··· RECORDS FOR THIS TASK
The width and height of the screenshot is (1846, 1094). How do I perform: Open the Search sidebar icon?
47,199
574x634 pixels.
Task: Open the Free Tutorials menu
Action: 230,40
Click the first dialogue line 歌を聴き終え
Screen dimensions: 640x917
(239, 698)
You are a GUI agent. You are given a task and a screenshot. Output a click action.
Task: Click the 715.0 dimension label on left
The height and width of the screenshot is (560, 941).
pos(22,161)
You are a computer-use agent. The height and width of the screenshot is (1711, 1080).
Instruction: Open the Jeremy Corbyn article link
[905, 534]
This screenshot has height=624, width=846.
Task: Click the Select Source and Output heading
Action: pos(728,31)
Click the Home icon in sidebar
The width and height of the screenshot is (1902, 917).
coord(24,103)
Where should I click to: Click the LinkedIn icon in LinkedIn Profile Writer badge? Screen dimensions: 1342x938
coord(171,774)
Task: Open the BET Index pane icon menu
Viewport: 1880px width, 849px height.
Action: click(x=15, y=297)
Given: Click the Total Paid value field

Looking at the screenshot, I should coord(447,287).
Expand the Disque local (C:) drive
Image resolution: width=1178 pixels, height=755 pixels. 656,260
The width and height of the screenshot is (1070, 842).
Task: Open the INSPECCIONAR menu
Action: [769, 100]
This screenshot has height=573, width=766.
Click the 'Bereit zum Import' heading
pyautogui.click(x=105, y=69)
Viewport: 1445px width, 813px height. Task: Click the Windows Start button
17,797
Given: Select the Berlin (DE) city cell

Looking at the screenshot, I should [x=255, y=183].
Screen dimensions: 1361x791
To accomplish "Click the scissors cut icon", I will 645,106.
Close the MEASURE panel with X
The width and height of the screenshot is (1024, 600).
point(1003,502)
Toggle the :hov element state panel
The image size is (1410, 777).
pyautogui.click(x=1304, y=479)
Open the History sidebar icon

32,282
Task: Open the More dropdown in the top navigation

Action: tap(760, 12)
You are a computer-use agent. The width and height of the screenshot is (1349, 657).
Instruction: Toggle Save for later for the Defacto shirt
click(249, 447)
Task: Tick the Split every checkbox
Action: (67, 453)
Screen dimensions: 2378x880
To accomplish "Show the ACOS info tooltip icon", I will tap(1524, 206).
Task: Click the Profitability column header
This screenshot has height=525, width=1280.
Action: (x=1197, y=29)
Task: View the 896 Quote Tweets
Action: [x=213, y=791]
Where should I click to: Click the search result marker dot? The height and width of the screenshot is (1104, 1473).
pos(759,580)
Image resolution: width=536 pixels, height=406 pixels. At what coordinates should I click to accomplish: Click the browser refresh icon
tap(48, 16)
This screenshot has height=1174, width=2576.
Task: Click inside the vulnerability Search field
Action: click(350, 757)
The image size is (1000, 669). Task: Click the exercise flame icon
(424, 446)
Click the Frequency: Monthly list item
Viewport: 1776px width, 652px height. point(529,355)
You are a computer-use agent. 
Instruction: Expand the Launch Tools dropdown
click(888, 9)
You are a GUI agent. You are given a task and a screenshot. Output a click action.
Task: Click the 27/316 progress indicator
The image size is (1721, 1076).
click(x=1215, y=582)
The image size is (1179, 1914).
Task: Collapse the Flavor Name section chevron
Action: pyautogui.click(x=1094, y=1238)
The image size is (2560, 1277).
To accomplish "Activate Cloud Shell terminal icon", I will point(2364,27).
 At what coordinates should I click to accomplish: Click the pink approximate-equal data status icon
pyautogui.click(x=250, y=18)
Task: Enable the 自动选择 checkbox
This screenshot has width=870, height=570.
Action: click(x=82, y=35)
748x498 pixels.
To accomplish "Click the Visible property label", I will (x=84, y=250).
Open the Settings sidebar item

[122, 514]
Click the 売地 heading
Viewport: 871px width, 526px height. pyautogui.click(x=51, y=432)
······
■ AIM
Copy the material word for word, from its first line through the line containing "Action: tap(760, 12)".

■ IN RESPONSE
The width and height of the screenshot is (1846, 1094). How do I perform: Open the Search sidebar icon?
47,199
574x634 pixels.
Task: Open the Free Tutorials menu
Action: 230,40
Click the first dialogue line 歌を聴き終え
Screen dimensions: 640x917
(239, 698)
You are a GUI agent. You are given a task and a screenshot. Output a click action.
Task: Click the 715.0 dimension label on left
The height and width of the screenshot is (560, 941).
pos(22,161)
You are a computer-use agent. The height and width of the screenshot is (1711, 1080).
Instruction: Open the Jeremy Corbyn article link
[905, 534]
This screenshot has height=624, width=846.
Task: Click the Select Source and Output heading
Action: pos(728,31)
Click the Home icon in sidebar
The width and height of the screenshot is (1902, 917).
coord(24,103)
Where should I click to: Click the LinkedIn icon in LinkedIn Profile Writer badge? Screen dimensions: 1342x938
coord(171,774)
Task: Open the BET Index pane icon menu
Viewport: 1880px width, 849px height.
Action: click(x=15, y=297)
Given: Click the Total Paid value field

Looking at the screenshot, I should coord(447,287).
Expand the Disque local (C:) drive
Image resolution: width=1178 pixels, height=755 pixels. 656,260
The width and height of the screenshot is (1070, 842).
Task: Open the INSPECCIONAR menu
Action: [769, 100]
This screenshot has height=573, width=766.
Click the 'Bereit zum Import' heading
pyautogui.click(x=105, y=69)
Viewport: 1445px width, 813px height. Task: Click the Windows Start button
17,797
Given: Select the Berlin (DE) city cell

Looking at the screenshot, I should [x=255, y=183].
Screen dimensions: 1361x791
To accomplish "Click the scissors cut icon", I will 645,106.
Close the MEASURE panel with X
The width and height of the screenshot is (1024, 600).
point(1003,502)
Toggle the :hov element state panel
The image size is (1410, 777).
pyautogui.click(x=1304, y=479)
Open the History sidebar icon

32,282
Task: Open the More dropdown in the top navigation

Action: tap(760, 12)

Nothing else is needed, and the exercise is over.